Firecrawl - Open-WebUI-Pipelines is a collection of Python-based functions designed to extend the capabilities of Open WebUI with additional pipelines. These pipelines allow users to interact with Firecrawl API, and customize the Open WebUI experience.
- Firecrawl Integration: Web crawling, Scraping, and URL mapping capabilities through Firecrawl API.
- Flexible Configuration: Use environment variables to adjust pipeline settings dynamically.
To use these pipelines, ensure the following:
- An Active Open WebUI Instance: You must have Open WebUI installed and running.
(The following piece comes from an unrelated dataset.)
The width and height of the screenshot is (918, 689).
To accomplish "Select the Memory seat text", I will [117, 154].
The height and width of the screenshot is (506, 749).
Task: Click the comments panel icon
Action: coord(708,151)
- Firecrawl API Access: You'll need to create an account and obtain an API key from Firecrawl.
- Admin Access: To install pipelines in Open WebUI, you must have administrator privileges.
To install and configure pipelines in Open WebUI, follow these steps:
-
Ensure Admin Access:
- You must be an admin in Open WebUI to install pipelines.
-
Access Admin Settings:
- Navigate to the Admin Settings section in Open WebUI.
-
Go to the Function Tab:
- Open the Functions tab in the admin panel.
-
Create a New Function:
- Click Add New Function.
- Copy the pipeline code from this repository and paste it into the function editor.
-
Set Environment Variables (if required):
- The Firecrawl pipelines require an API key via environment variables.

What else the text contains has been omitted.